Aerial discontinuity concentrations within the forefield were determined using scaled photos to manually map discontinuities in the bedrock. Discontinuities were defined as any mappable break in the rock mass and consist of bedding planes, fractures or faults. Photos were collected from an unmanned aerial vehicle (UAV) that was fitted with a one-inch, 20-megapixel CMOS camera and F2.8 wide-angle lens with a 9 mm focal length, and was flown at an altitude of ~50 m above the rock surface. The UAV was capable of adjusting its flight altitude to maintain a uniform distance from the ground while collecting photos oriented perpendicular to the ground-surface. Digital elevation models (DEM) produced from the photos (via structure-from-motion) were used to scale the photos. DEMs were scaled by placing ground control points throughout the forefield with their positions precisely measured using an APS-3 RTK GPS system (0.01 m + 1 ppm), resulting in a DEM total error of ~ 0.1 m. The spatial resolution of each photo was determined by using six points common to the photo and DEM and then calculating the average of the 15 distance combinations between the points. Scaled photos and DEMs were produced for two sections of the forefield, an ice-proximal and an ice-distal section (Fig. 1). Root mean square (RMS)-roughness of the ice-proximal section of the forefield was substantially higher (8.5 m) than the ice-distal section (2.9 m), indicating a higher degree of quarrying in the ice-proximal section than in the ice-distal section (see Appendix A). Specific photos of rocks were selected that were clear of debris, showed clear quarrying surfaces (for quarried zones) or a lack of quarried surfaces (abraded zones), and best represented the fracture patterns of the area (Fig. 1). To assure only inherent discontinuities in the bedrock were included in our analysis, quarried surfaces were not mapped. Rather, fracture concentrations for the quarried zones were measured on unquarried rock immediately adjacent to the quarried zone, and aerial fracture concentrations were assumed similar between the quarried and immediately adjacent surfaces.

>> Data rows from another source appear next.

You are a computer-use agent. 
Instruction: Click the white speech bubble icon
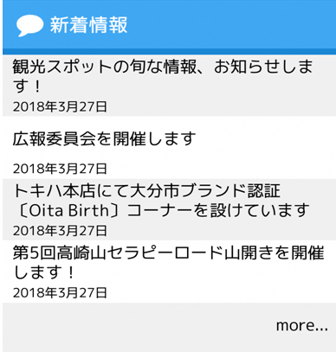pyautogui.click(x=29, y=25)
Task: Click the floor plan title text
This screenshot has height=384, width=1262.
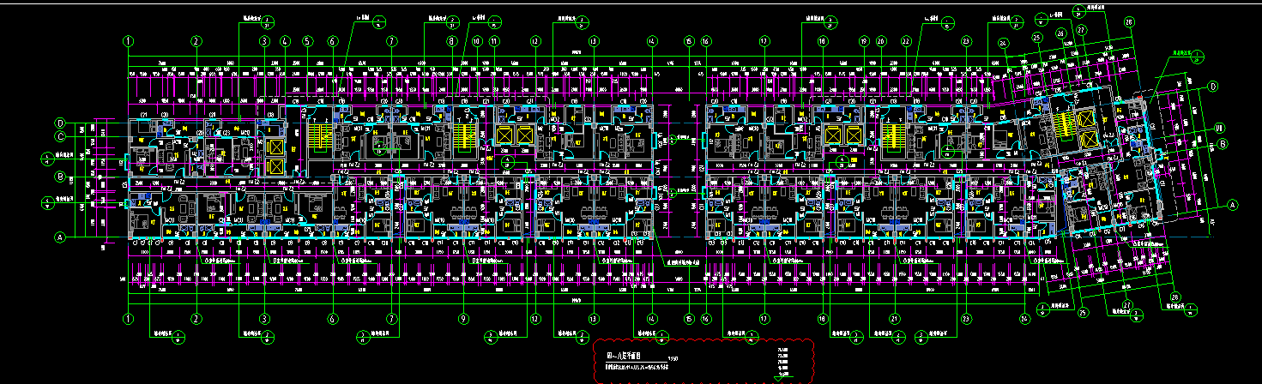Action: pos(630,353)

Discontinuities were manually mapped and analyzed using the methodology and code of Crompton and others (Reference Crompton, Flowers and Stead2018). A sampling window that captures the general trends of the whole photo was divided into expanded subsections to allow more detailed mapping of the photo area. Metrics used to determine the concentration of discontinuities were linear intensity (P 10), aerial intensity (P 21), aerial density (P 20), intersection density (I 20) and the ratio of minimum and maximum frequency (RMMF or max P 10/min P 10; Table 2). For a more detailed explanation of these metrics see Crompton and others (Reference Crompton, Flowers and Stead2018). A pairwise Tukey honest significant difference (HSD) test (α = 0.05), which is a conservative pairwise test that compares all possible pairs of means of the discontinuity metrics (Dowdy and others, Reference Dowdy, Wearden and Chilko2011), was used to test the null hypothesis that the quarried and nonquarried zone metrics were statistically similar.

Table 2.

Discontinuity metric symbology, name, description and p-values from the HSD test. All p-values indicate that there is no significant difference in discontinuity concentrations in quarried and nonquarried areas

Fracture growth

To estimate the stresses on a bed-normal crack tip within a stepped bed and thereby model how a crack might propagate, we used the FEM package COMSOL. The COMSOL software package provides a platform with an array of predefined physics interfaces that are capable of simulating fracture dynamics in the subglacial environment. Indirect estimates of how tensile stresses at the crack tip might change as it extends downward cannot be used with traditional LEFM because the expression for K I (Eqn 2) is predicated on a uniform far-field tensile stress that does not change with crack length. Hence, this approach does not take into account either changes in tensile stress as cracks extend to greater depth or variations in rock geometry that might affect fracture growth. To overcome these limitations and to account for how stress singularities at the crack tip modify the local stress field and affect stress propagation, K I was estimated using the J-integral (Rice, Reference Rice1968) by determining the strain energy release rate for a growing crack.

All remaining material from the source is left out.